Sendo o primeiro capítulo a abordar a literatura italiana em si nessa compilação de Andrea Lombardi e Gaetano D’Itria, Ungaretti e l’estetica del frammento constitui uma espécie de resenha sobre o legado ungarettiano. Haroldo de Campos percebe uma certa “distinção” entre duas fases do poeta italiano, com particular atenção ao seu último período: o crítico sublinha justamente que o fragmentário se torna a “única forma possível de poesia no universo fraturado em que vivemos” (CAMPOS, 2016: 71CAMPOS, 1969: 87). Ao refletir que tal estética fragmentária se coloca como tema do fazer poético ungarettiano tanto pela constatação realizada a partir da leitura de alguma de suas obras – como Il Taccuino del Vecchio – quanto pela reiteração proposta pelo próprio autor em uma conferência proferida em 1966, o ensaio Ungaretti e l’estetica del frammento acaba instituindo uma ponte entre as soluções de Ungaretti e suas inovações expressivas – o “sentimento de surpresa” (CAMPOS, 2016: 73CAMPOS, 1969: 88), “o inesperado que punge” (CAMPOS, 2016: 73CAMPOS, 1969: 88) -, que tinham sido elaboradas no século XIX por Giacomo Leopardi, cujas propostas teóricas “seriam traduzíveis em termos da atual teoria da informação” (CAMPOS, 2016: 73CAMPOS, 1969: 88).

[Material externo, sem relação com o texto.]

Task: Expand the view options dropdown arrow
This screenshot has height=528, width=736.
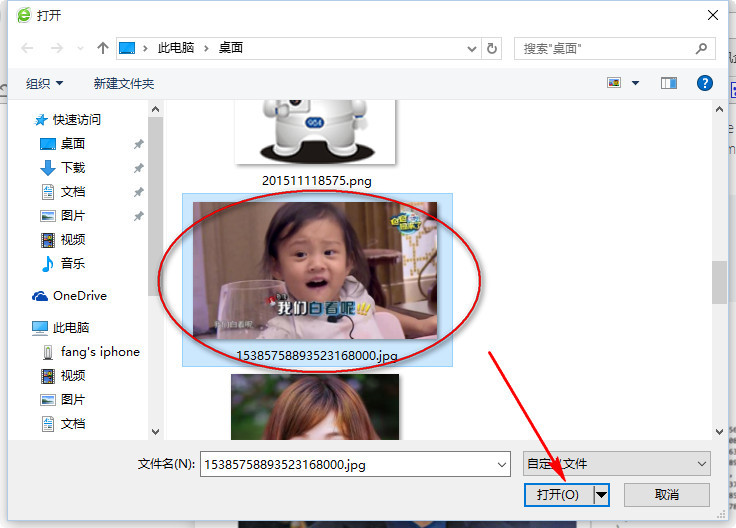Action: click(x=636, y=83)
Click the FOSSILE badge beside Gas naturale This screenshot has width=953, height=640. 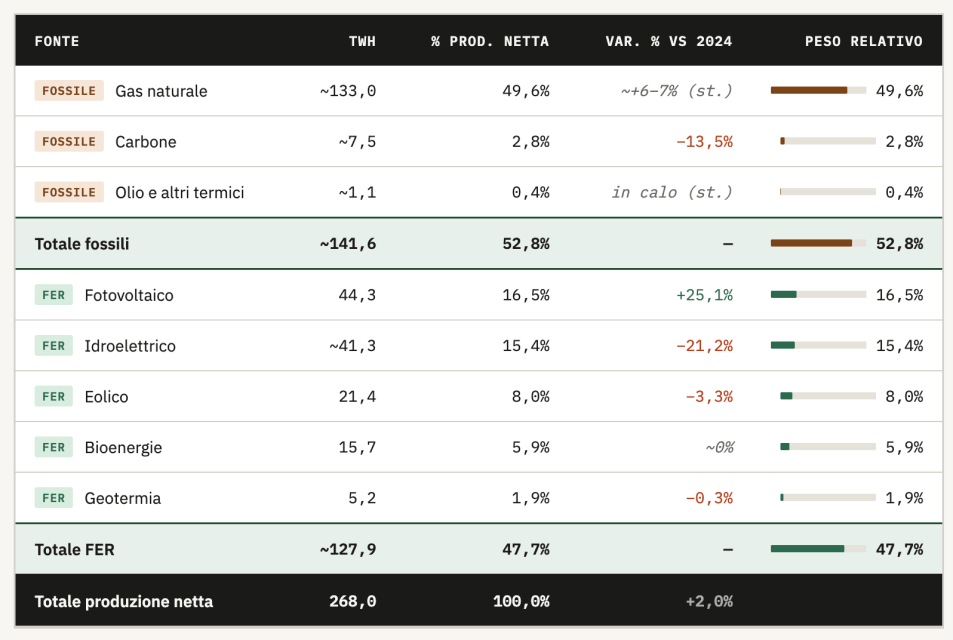(69, 91)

Extremamente pertinente se confirma a decisão dos organizadores ao escolherem, como ensaio sucessivo, uma intervenção de Haroldo de Campos especificamente dedicada a tal questão – provocativa na época, assim como ainda é nos dias de hoje; ou seja, o vanguardismo de Leopardi. Em Leopardi, teorico dell’avanguardia, à luz de uma possível “poética sincrónica” (CAMPOS, 2016: 77CAMPOS, 1969: 186), teorizada sob a influência de Roman Jakobson, Haroldo de Campos coaduna ao já citado poeta outros pares (Friedrich Hölderlin e Sousândrade), sublinhando pontos convergentes entre os três. Haroldo de Campos discorre igualmente sobre a dificuldade de sistematizá-los em alguma categoria precisa de análise, sem deixar de considerar, contudo, o papel de crítico exercido por Leopardi sobretudo em Zibaldone (e suas “antecipações” sobre alguns temas polêmicos como a oposição entre a linguagem da ciência e a linguagem da poesia). O autor arremata ainda o ensaio com uma proposta de tradução de uma das obras mais famosas de Leopardi, L’infinito.

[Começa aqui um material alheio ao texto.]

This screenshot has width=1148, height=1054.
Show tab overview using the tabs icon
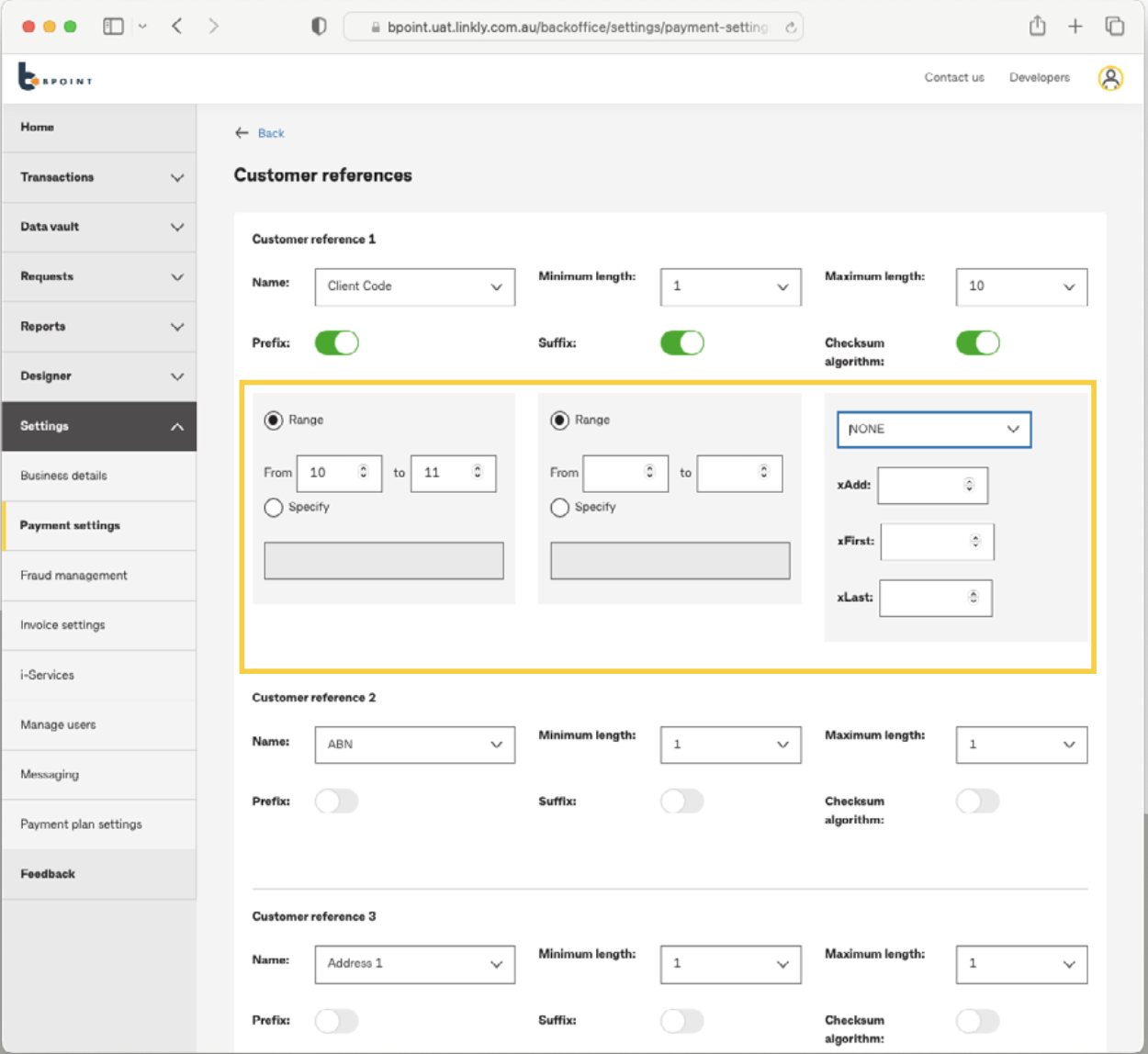click(x=1114, y=27)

Nos três capítulos subsequentes, Haroldo de Campos realiza uma incursão mais aprofundada nas sendas da literatura italiana, ao analisar aspectos fundamentais do principal expoente literário daquele país: Dante. Assim, como podemos inferir pelo próprio título, em Petrografia dantesca, o crítico abordará as rime petrose de Dante, considerando-as como o ápice da criação dantesca antes da Divina Comédia. As petrose representariam, para Haroldo de Campos, um momento-chave de realismo no repertório do poeta italiano. Todavia, o realismo de Dante sobre o qual Traduzione, transcreazione, saggi foca não têm nada de referencial: nada têm da consistência figural da mimesis auerbachiana nem da “homologia estrutural” de Lucien Goldmann. Haroldo de Campos se detém ao experimentalismo de alguns procedimentos das rime petrose, concluindo que “o realismo destes poemas acaba sendo, em última instância, um realismo de signos” (CAMPOS, 2016: 92CAMPOS, 1998: 22), celebrando, portanto, a materialidade dos significantes das rime petrose.

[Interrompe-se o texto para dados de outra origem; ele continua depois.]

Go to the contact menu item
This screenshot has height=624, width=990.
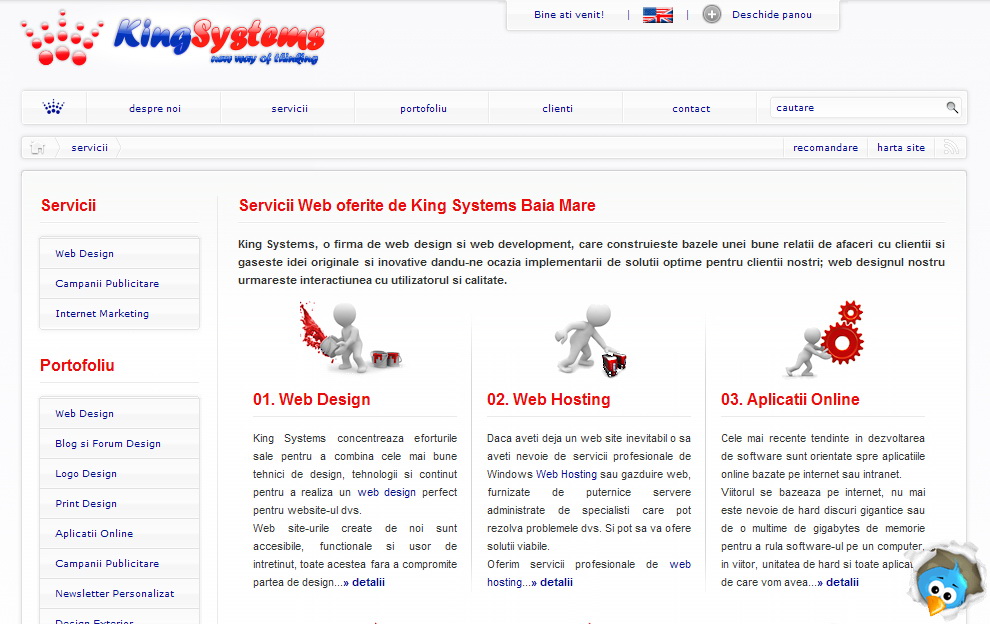pos(691,109)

Já no quinto capítulo, Luce: la scrittura paradisíaca, Haroldo de Campos esmiúça aos leitores seu projeto de tradução-transcriação de alguns versos do Paraíso de Dante, nos quais o mesmo se preocupa com a “reconstituição da informação estética do original em português […], com o escopo de produzir um texto isomórfico em relação à matriz dantesca” (CAMPOS, 2016: 99CAMPOS, 1998: 67). Para completar a tríade dantesca, sem abandonar a vertente exegética semiótico-estruturalista, em Il Dolce Stil Novo: bossa nova nel Duecento, o crítico se volta ao frescor juvenil de Dante na Vita Nuova, analisando algumas de suas estratégias formais “precursoras” do modernismo e possíveis reflexos na produção de Thomas Stearns Eliot e Ezra Pound.

O derradeiro ensaio acerca da crítica haroldiana sobre a literatura italiana mais estilística e estruturalmente questionadora, Dal testo maccheronico al permutazionale tem como mote a antologia de literatura então recém-lançada e intitulada I Novissimi (GIULIANI, 1961). Ao abordar a produção dos poetas ali compilados (Elio Pagliarani, Alfredo Giuliani, Edoardo Sanguineti, Nanni Balestrini e Antonio Porta), Haroldo de Campos destaca a função da “poesia macarrônica” utilizada por alguns dos poetas, a qual assume no entendimento do autor uma função muito mais crítica e lírica do que puramente satírica, efeito ao qual muitas vezes o macarrônico é interligado.

As referências ao “permutacional” (CAMPOS, 2016: 131CAMPOS, 2013b: 137) remetem à cibernética, assim como muitas das categorias utilizadas por Haroldo de Campos na interpretação dos escritores italianos estudados em Traduzione, trascreazione, saggi reenviam o leitor à teoria da informação, à semiótica de Max Bense, à linguística estrutural de Roman Jakobson, ou seja, a fenômenos hermenêutico-culturais de enorme relevância histórica, apesar – em parte de suas premissas e conclusões – ultrapassados. Oportunamente, Andrea Lombardi, no seu posfácio, acaba atualizando muitas das visões haroldianas, colocando-as dentro de uma perspectiva pós-estruturalista ou no âmbito das mais recentes aquisições dos estudos da tradução. À guisa de conclusão, o que ainda permanece viva é a solidez das intuições críticas de Haroldo de Campos, uma vez abstraídas dos paradigmas teóricos dentro das quais foram concebidas.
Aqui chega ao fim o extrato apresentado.